Sanremo: caduta della Giunta Asquasciati nell’estate del 1959, un pezzo di storia della città raccontata da Andrea Gandolfo

Il periodo preso in considerazione, soprattutto sotto il profilo politico e amministrativo, è quello tra il giugno 1959 e il novembre 1960

Sanremo: caduta della Giunta Asquasciati nell’estate del 1959, un pezzo di storia della città raccontata da Andrea Gandolfo

"Egregio Signor Direttore,

credo che gli anni più vicini a noi della storia sanremese meritino di essere ulteriormente approfonditi, soprattutto in sede storiografica, con trattazioni accurate dal punto di vista scientifico, ma è anche vero come possa tornare utile fare alcuni brevi resoconti generali su taluni passaggi decisivi, come quello che vorrei proporLe con questo mio articolo dedicato alla caduta della Giunta Asquasciati nell’estate del 1959 e alle successive vicende dell’Amministrazione comunale matuziana, fino all’insediamento del sindaco Francesco Fusaro nell’autunno del 1960. Ecco quindi il mio racconto, a grandi linee, della storia della città dei fiori, soprattutto sotto il profilo politico e amministrativo, tra il giugno 1959 e il novembre 1960:

    Il Sindaco prof. Giovanni Asquasciati, che guidava ininterrottamente le sorti del Comune dal 5 giugno 1951, nel giugno del 1959 si era recato con una folta delegazione di concittadini, addirittura in treno speciale, ad Helsinore, la città danese patria di Amleto (dal febbraio 1953 gemellata con Sanremo), per partecipare ai festeggiamenti organizzati da quella città.
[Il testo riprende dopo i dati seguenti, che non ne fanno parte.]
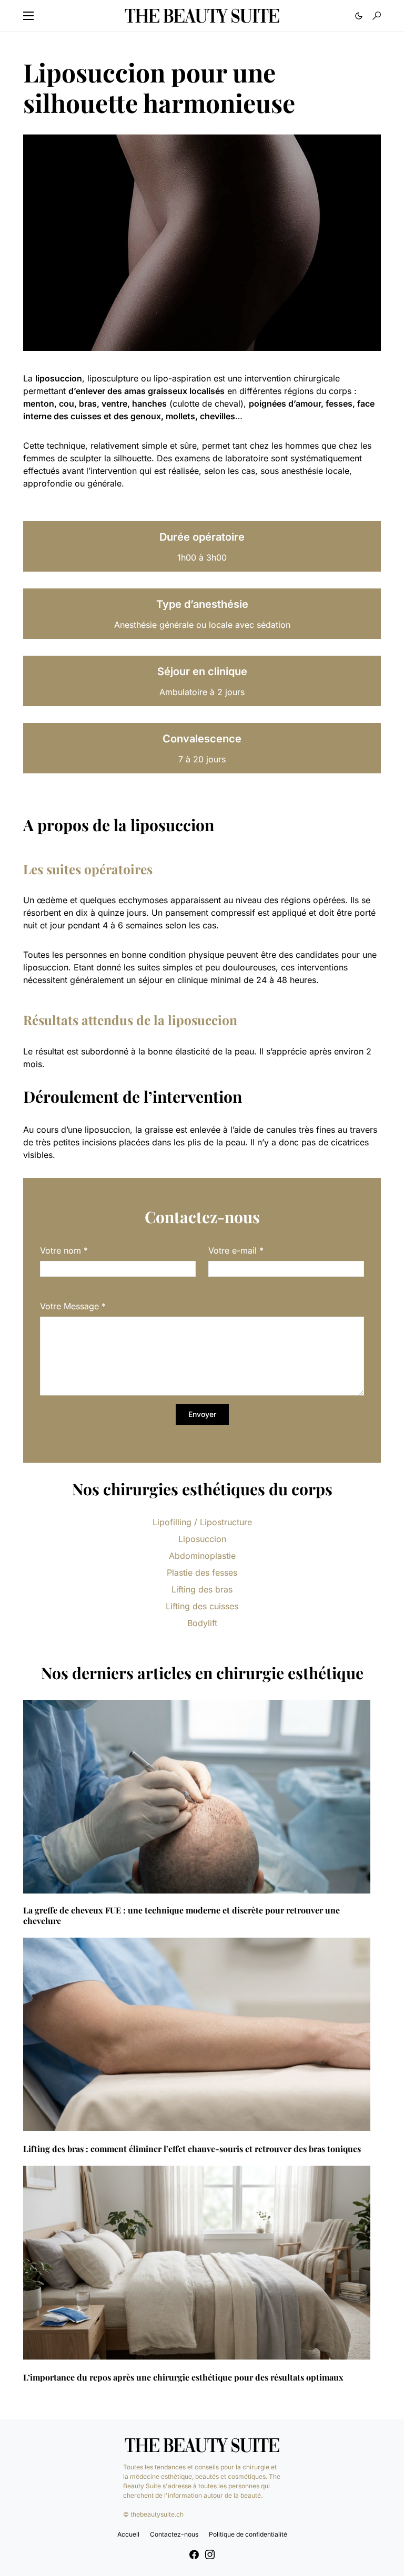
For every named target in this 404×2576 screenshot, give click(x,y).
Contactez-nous (174, 2534)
In assenza del primo cittadino emergevano forti contrasti nella Giunta Municipale tra esponenti democristiani e quelli della lista Campanile, che, promossa dall’avvocato Bobba, nella tornata amministrativa del 1956, aveva ottenuto ben 9 consiglieri comunali. Sta di fatto che il 25 giugno 1959 tre assessori indipendenti: Carlo Bensa, Paride Goya e Angelo Trovati annunciavano le proprie dimissioni determinando di fatto la crisi dell’Amministrazione Comunale. I gruppi consiliari della minoranza (socialisti, comunisti e missini), approfittando dei dissensi emersi, si dichiaravano disponibili ad appoggiare una nuova giunta formata dai soli indipendenti, che escludesse del tutto la Democrazia Cristiana. I consiglieri del Campanile prontamente aderivano all’invito ed approvavano una nuova Giunta, designando quale nuovo sindaco l’avvocato Carlo Bensa, l’avv. Nino Bobba vicesindaco e assessore alla Floricoltura, il rag. Enrico Formaggini assessore alle Finanze, l’ing. Domenico Parodi ai Lavori Pubblici, con Adriano Morosetti al Turismo, l’ing. Paride Goya al Patrimonio e l’avv. Vincenzo Semeria al Contenzioso.
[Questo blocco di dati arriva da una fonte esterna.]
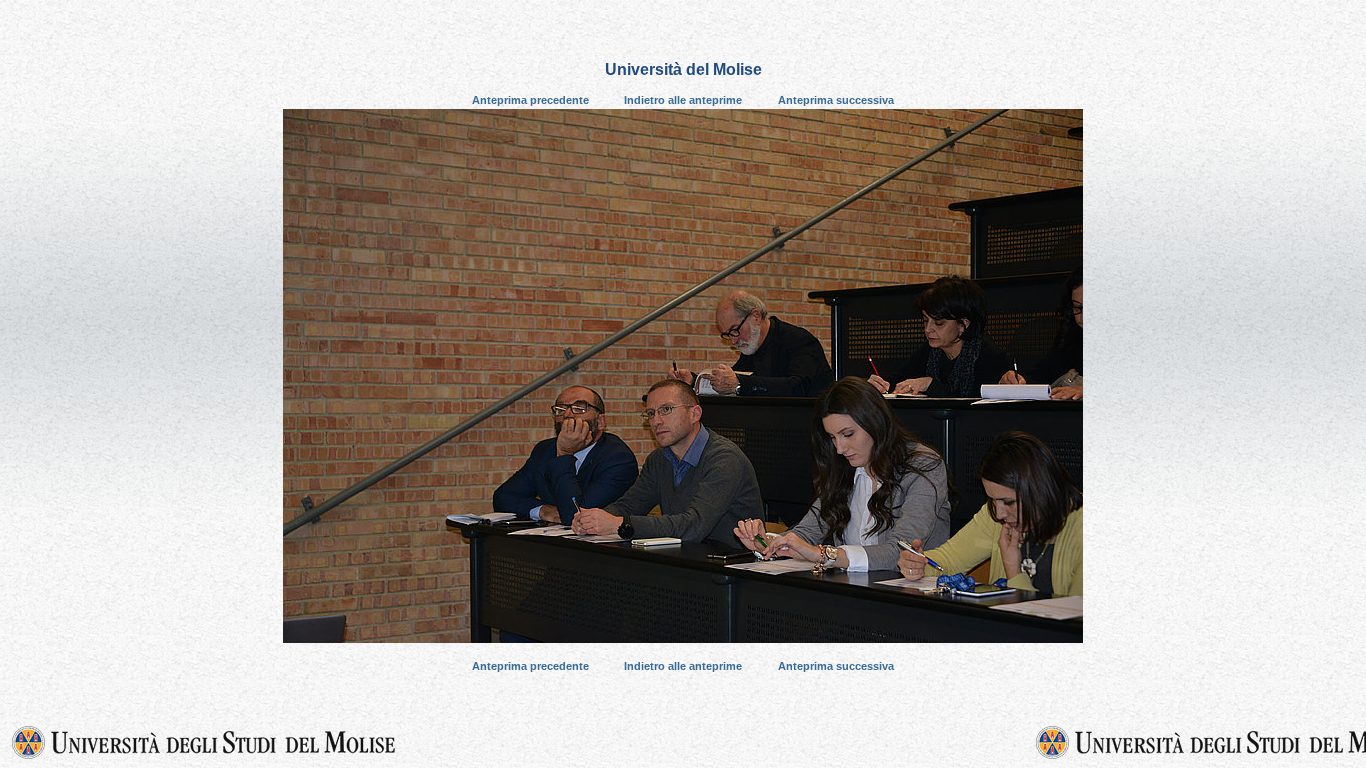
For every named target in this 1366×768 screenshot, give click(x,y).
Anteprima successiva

    Nel frattempo rientrava in sede il sindaco Asquasciati, che convocava il Consiglio Comunale per il 9 luglio per discutere la mozione di sfiducia presentata dai diversi gruppi consigliari. In apertura di seduta Giovanni Asquasciati comunicava di non avere alcuna intenzione di dimettersi. Messa ai voti, la mozione raccoglieva 21 voti favorevoli e 19 contrari. I ventuno consiglieri della nuova maggioranza chiedevano quindi al sindaco Asquasciati di convocare nuovamente il Consiglio comunale entro dieci giorni per discutere una serie di pratiche di natura amministrativa. Si scatenavano intanto in città le opposte fazioni con accuse reciproche di ineleggiblità di conglieri comunali e di gravi conflitti di interessi, appoggiate da furibonde campagne di stampa. Il 27 luglio si teneva una convulsa seduta del Consiglio comunale, durante la quale il sindaco abbandonava per protesta l’aula consiliare tra le vivaci rimostranze dei consiglieri a lui contrari. La mattina successiva i rappresentanti della nuova maggioranza venivano ricevuti dal prefetto di Imperia Vittorio Passananti. Il rappresentante del governo, preso atto di quanto gli era stato esposto, si augurava che si giungesse al più presto a una soluzione nell’interesse della città, attraverso contatti tra le due fazioni.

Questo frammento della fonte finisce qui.